Replace server_url with the SSE endpoint from the MCP service platform. Replace the authentication in headers with the token provided by that platform.

Python
Node.js
curl

import os
from openai import OpenAI

client = OpenAI(
  # If no environment variable, use: api_key="sk-xxx" (not recommended).
  api_key=os.getenv("DASHSCOPE_API_KEY"),
  base_url="https://dashscope-intl.aliyuncs.com/compatible-mode/v1"
)

# MCP tool configuration
# Replace server_url with the SSE Endpoint that you got from a platform such as ModelScope
# If authentication is required, add the token from the corresponding platform to the headers
mcp_tool = {
  "type": "mcp",
  "server_protocol": "sse",
  "server_label": "fetch",
  "server_description": "Fetch MCP Server that provides web scraping capabilities. It can scrape the content of a specified URL and return it as text.",
  "server_url": "https://mcp.api-inference.modelscope.net/xxx/sse",
}

response = client.responses.create(
  model="qwen3.7-plus",
  input="https://news.aibase.com/zh/news, what is the AI news today?",
  tools=[mcp_tool]
)

print("[Model Response]")
print(response.output_text)
print(f"\n[Token Usage] Input: {response.usage.input_tokens}, Output: {response.usage.output_tokens}, Total: {response.usage.total_tokens}")

import OpenAI from "openai";
import process from 'process';

const openai = new OpenAI({
  // If no environment variable, use: apiKey: "sk-xxx" (not recommended).
  apiKey: process.env.DASHSCOPE_API_KEY,
  baseURL: "https://dashscope-intl.aliyuncs.com/compatible-mode/v1"
});

async function main() {
  // MCP tool configuration
  // Replace server_url with the SSE Endpoint that you got from a platform such as ModelScope
  // If authentication is required, add the token from the corresponding platform to the headers
  const mcpTool = {
    type: "mcp",
    server_protocol: "sse",
    server_label: "fetch",
    server_description: "Fetch MCP Server that provides web scraping capabilities.
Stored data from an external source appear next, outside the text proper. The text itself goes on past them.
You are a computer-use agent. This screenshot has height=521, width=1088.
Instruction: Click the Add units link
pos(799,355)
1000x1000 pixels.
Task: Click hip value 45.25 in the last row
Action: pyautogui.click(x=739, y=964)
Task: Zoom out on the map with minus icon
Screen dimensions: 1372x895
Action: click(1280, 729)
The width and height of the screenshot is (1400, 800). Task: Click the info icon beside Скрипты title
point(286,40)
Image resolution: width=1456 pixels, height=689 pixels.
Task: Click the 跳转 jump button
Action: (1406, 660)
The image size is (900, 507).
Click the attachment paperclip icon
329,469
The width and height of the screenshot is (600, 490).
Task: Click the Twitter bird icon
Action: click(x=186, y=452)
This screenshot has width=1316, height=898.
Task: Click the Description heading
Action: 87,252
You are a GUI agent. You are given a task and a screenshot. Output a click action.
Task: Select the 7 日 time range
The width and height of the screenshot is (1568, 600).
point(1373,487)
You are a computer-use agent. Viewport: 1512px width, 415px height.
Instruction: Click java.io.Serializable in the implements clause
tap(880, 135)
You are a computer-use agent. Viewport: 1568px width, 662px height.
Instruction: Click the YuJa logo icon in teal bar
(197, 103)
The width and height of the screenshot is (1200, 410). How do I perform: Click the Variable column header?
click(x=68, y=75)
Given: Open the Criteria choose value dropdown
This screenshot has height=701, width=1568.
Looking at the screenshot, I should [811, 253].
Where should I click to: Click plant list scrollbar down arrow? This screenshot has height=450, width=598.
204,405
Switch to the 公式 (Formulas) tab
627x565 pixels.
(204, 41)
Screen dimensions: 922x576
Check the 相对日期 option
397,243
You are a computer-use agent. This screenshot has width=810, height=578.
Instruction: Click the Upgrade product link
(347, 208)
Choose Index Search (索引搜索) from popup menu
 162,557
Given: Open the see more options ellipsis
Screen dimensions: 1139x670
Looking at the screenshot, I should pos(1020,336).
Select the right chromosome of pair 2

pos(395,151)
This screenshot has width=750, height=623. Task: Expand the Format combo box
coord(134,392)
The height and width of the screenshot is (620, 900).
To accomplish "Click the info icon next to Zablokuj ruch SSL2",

It can scrape the content of a specified URL and return it as text.",
    server_url: "https://mcp.api-inference.modelscope.net/xxx/sse",
  };

  const response = await openai.responses.create({
    model: "qwen3.7-plus",
    input: "https://news.aibase.com/zh/news, what is the AI news today?",
    tools: [mcpTool]
  });

  console.log("[Model Response]");
  console.log(response.output_text);
  console.log(`\n[Token Usage] Input: ${response.usage.input_tokens}, Output: ${response.usage.output_tokens}, Total: ${response.usage.total_tokens}`);
}

main();

# Replace server_url with the SSE Endpoint that you got from a platform such as ModelScope
# If authentication is required, add the token from the corresponding platform to the headers
curl -X POST https://dashscope-intl.aliyuncs.com/compatible-mode/v1/responses \
-H "Authorization: Bearer $DASHSCOPE_API_KEY" \
-H "Content-Type: application/json" \
-d '{
  "model": "qwen3.7-plus",
  "input": "https://news.aibase.com/zh/news, what is the AI news today?",
  "tools": [
    {
      "type": "mcp",
      "server_protocol": "sse",
      "server_label": "fetch",
      "server_description": "Fetch MCP Server that provides web scraping capabilities. It can scrape the content of a specified URL and return it as text.",
      "server_url": "https://mcp.api-inference.modelscope.net/xxx/sse"
    }
  ]
}'

After you run the code, the following response is returned:

[Model Response]
Based on the documentation for the Model Context Protocol (MCP) on the Qwen Cloud help center, the supported models are:

*   Qwen Max:
    *   Qwen3.7-Max series
*   Qwen Plus:
    *   Qwen3.6-Plus series
    *   Qwen3.5-Plus series
*   Qwen Flash:
    *   Qwen3.6-Flash series
    *   Qwen3.5-Flash series
*   Qwen3.6 Open Source Series (excluding qwen3.6-27b)
*   Qwen3.5 Open Source Series

Note: The documentation specifies that MCP is only supported via the Responses API (client.responses.create) and not the standard Chat Completions API.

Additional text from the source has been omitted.